Should I sign a prenup?

Although prenups used to be caricatured as documents only used by extremely wealthy men or women who in their later years married much younger spouses presumed to be “gold diggers.” There was humor associated with the prospect of signing away future wealth when that wealth seemed to be the motivating factor behind the marriage. 

These days, however, when divorce is nearly as common as marriage, and almost 80 percent of divorceé(e)s remarry, prenups are taken far more seriously. Often, both would-be spouses have accumulated wealth that they want to preserve for the children of their first marriages. Also, viewing the statistics, it’s difficult for anyone to deny that any marriage may not last “until death do us part.” Therefore, now that a great number of individuals consult with competent estate planning attorneys before getting married, especially for the second time, it is probably wise to include a discussion of prenups in your legal estate planning consult

Does signing a prenup insinuate mistrust into your marriage vows?

Not if both parties express their feelings openly and come to the conclusion that the prenup is just one in a series of insurance policies they want to have in order to be prepared for an unexpected worst-case scenario. After all, such documents are an important part of estate planning. Though some, like wills and trusts, help prepare for inevitable death, others prepare for undesirable potential calamities, such as catastrophic illness or injury. It may make sense to put a prenup in the latter category.

Viewed in this light, prenups are not bad omens, just reasonable precautions. On the other hand, if one party is uncomfortable at the prospect of signing the prenup, the potential for future problems — financial and emotional — is all too real. If a prenup is being considered, it should be openly discussed during premarital counseling. No one should ever be coerced into signing a prenup.

What other purposes do prenups serve?

While couples about to wed believe they know their intended through and through, but this is rarely the case. Understanding another human being completely, in terms of deep-seated emotional perceptions, ingrained habits, long-kept secrets, and hidden compulsions, takes time. Even childhood sweethearts learn new things about their mates after years of marriage. In this vein, it is not as rare as you might think for your beloved has kept a serious secret from you, one that may negatively impact your life together.

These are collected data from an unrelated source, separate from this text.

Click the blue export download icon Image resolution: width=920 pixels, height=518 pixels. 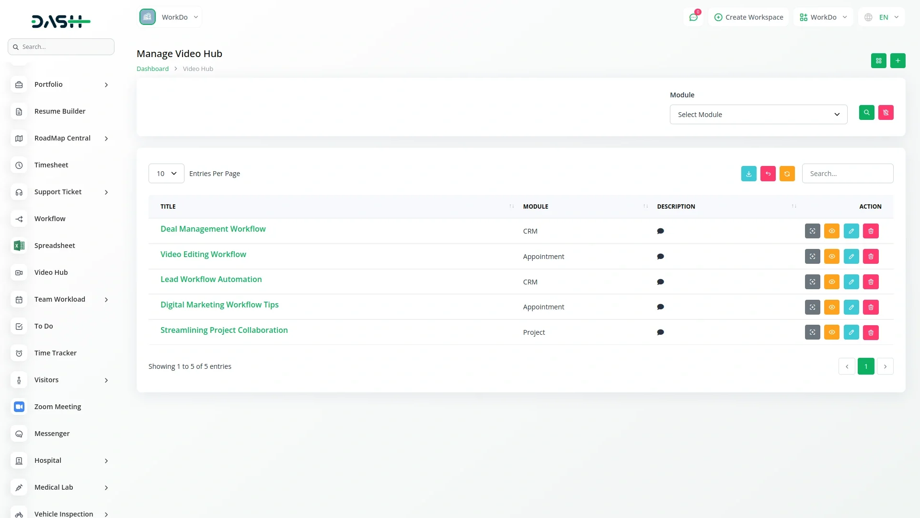tap(748, 174)
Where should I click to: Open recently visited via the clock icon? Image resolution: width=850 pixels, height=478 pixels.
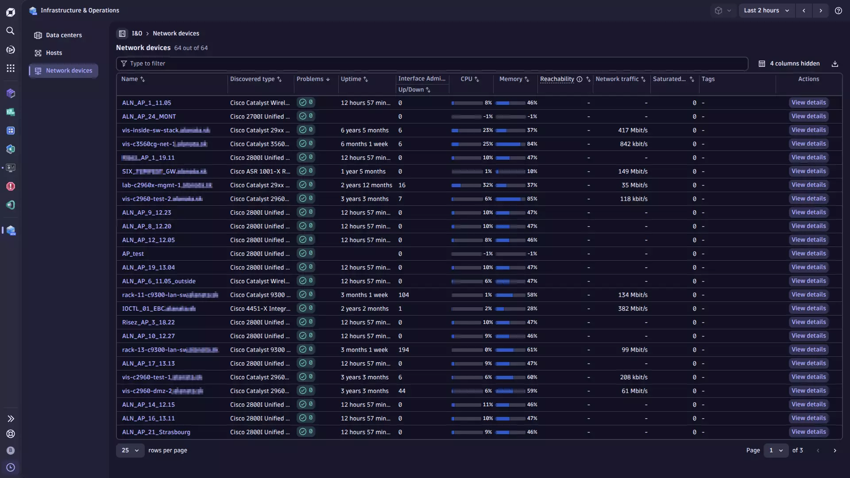[11, 467]
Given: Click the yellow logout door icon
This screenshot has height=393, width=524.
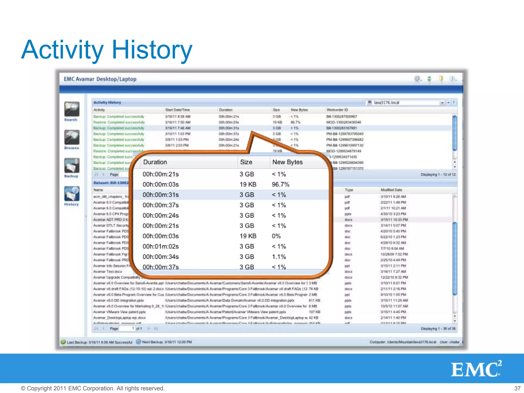Looking at the screenshot, I should tap(441, 79).
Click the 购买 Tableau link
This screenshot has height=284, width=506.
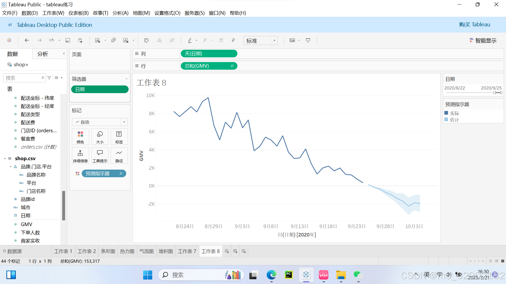(x=474, y=24)
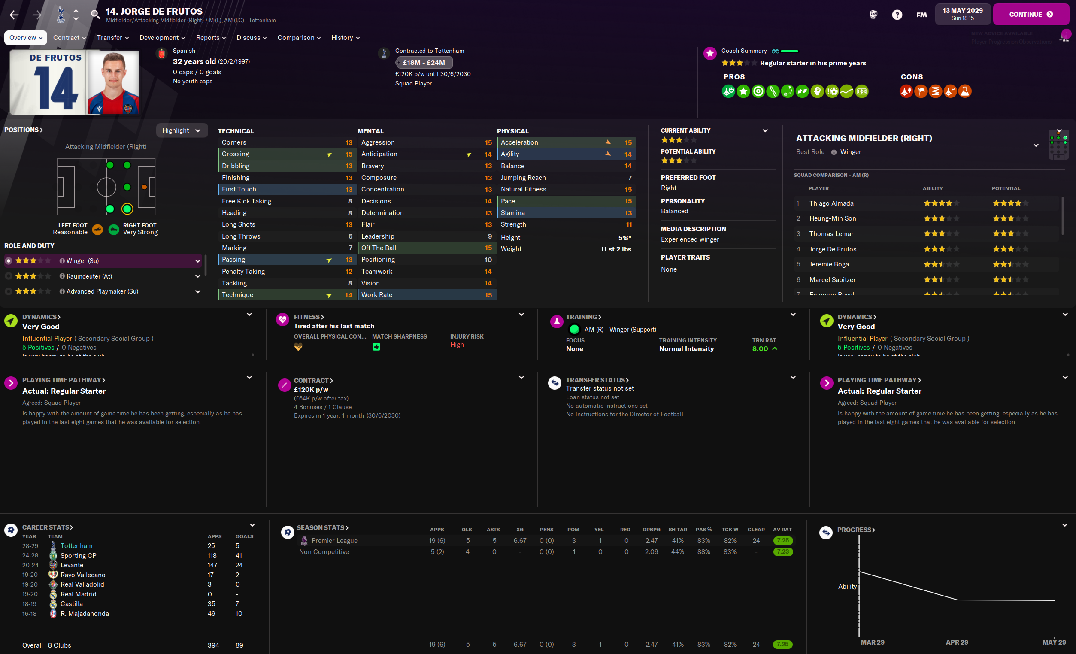
Task: Click the Tottenham club crest icon
Action: point(61,15)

A surprising number of people have secret addictions — to drugs, alcohol, gambling, compulsive sexual behavior or hidden psychiatric problems, like eating disorders, episodes of depression or mania, hoarding, intense jealousy and/or suspicion, etc. Many of these may lead to overspending and terrible debt and/or expensive therapy. Wouldn’t it be nice to know that if the marriage breaks up you won’t be saddled with overwhelming debt you had no part in accumulating?

Do you think it’s impossible that you are unaware of some major character flaw of your fiancé(e)? Think again.

According to a study reported in Psychology Today, over 4 million women in this country, are or have been (usually unknowingly) married to gay men. Most likely, a similar number of men are married to lesbians. If such big secrets can be kept from intimates, one has to consider the possibility that future revelations may lead to troubled marriages and divorce. In such circumstances, you may be grateful that you signed a prenup, protecting yourself and your family financially from what was once unthinkable.

There are a good many reasons that signing a prenup may be practical and reasonable. Nonetheless, you may still recoil from its distinctly unromantic approach to a sacred bonding. Since you should never sign any document you don’t feel comfortable signing, your best protection is speaking to a compassionate, experienced estate planning attorney before making the decision that is right for you.